Activities doesn't anger me, they just don't understand the principles of care that certified, licensed, and registered staff follow. I like activities for the fact they socialize and encourage the residents outside of their typical daily care, which is a great thing.
If activities every tried to DEMAND me to get someone out of their room for church I'd honestly laugh at them. I'd just suggest we can try and encourage the pt. to do what you wish but DEMAND? Haha. No. Doesn't work like that. They have rights.
I'm a CNA student and I think one of my biggest things is when we go to clinicals and the CNAs are rude or they clearly don't care much about the resident!! On the first day of clinicals, we were being showed how to do a procedure and a CNA put the dirty depends on the floor and she said "Oh, by the way.

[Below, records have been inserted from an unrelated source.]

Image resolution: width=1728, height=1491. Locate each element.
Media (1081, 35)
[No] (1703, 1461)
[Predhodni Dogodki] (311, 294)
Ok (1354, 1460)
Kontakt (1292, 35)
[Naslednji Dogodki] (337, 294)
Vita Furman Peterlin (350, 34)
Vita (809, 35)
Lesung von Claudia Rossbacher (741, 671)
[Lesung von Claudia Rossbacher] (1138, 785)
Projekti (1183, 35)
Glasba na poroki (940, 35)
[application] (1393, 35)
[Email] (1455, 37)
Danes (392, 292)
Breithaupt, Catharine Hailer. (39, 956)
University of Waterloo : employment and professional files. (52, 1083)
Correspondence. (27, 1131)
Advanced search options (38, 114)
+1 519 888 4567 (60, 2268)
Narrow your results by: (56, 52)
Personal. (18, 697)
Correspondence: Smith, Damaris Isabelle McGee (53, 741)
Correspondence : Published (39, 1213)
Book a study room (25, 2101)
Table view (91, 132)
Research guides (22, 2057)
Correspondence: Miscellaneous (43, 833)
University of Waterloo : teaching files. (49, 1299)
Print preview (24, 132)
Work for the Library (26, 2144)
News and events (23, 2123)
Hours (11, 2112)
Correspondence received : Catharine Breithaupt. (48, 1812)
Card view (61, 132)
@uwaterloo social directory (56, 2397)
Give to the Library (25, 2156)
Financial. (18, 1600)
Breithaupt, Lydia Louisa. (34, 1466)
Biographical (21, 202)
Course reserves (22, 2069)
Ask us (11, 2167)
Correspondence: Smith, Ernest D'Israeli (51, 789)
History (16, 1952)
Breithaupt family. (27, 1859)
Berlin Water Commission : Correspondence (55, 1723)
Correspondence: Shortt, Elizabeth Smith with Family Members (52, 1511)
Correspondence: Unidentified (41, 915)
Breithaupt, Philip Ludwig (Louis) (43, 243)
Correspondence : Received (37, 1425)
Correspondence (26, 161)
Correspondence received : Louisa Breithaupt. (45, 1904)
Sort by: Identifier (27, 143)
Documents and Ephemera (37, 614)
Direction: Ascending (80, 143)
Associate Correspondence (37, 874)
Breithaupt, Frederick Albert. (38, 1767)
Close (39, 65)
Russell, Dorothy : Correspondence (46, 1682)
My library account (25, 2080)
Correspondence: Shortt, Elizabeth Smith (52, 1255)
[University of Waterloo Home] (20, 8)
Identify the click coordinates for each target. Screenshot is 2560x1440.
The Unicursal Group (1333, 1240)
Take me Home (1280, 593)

Don't put anything on the floor! HAHA." We were students on the first day of clinicals, you would think they'd want to teach us the right way. They kept telling us things they were "supposed" to do, but they weren't doing them. I was thinking why not do it right and give these people the care they deserve?!
My pet peeve is mostly nurses or therapists who come in resident's room whom I'm caring for to tell me someone else needs to get on the toilet. I get to each resident when I can but I'm not the bionic woman! I can't be in 3 places at once. Is it hard to put them on the toilet and at least inform me to check on them. But I'm just an aide, I'm supposed to jump when they ask and go "how high?"
fuzzywuzzy, CNA
1,816 Posts
Old thread, but my pet peeve right now is getting someone dressed in the morning and having to untangle a big old rat's nest because the beautiful hairdo I did up for them yesterday never got taken out and now the hair is wrapped around elastics or clips or combs. Who here goes to bed with plastic hairpieces on the back of their head? I'm thinking no one! I do people's hair because I don't want my residents looking like slobs... I don't do it just to make things harder for 2nd shift.
Also can't stand the lack of respect for people's things. I know accidents happen but no one at my work can have a piece of jewelry for more than 2 weeks before it gets broken. On the rare occasion that a hair accessory DOES make it out of someone's hair at night, it's never seen again. Or you find it on the floor the next day, stepped on. Buttons get ripped off shirts, sweaters get sent to laundry with brooches still pinned on, and necklaces get forcibly pulled over people's heads instead of by unhooking the clasp. And then there are the clothes that get jammed in a wrinkled heap at the bottom of the closets. Someone's shampoo or mouthwash spills in a drawer and no one cleans it up and it makes a sticky or moldy mess all over their stuff. COME ON.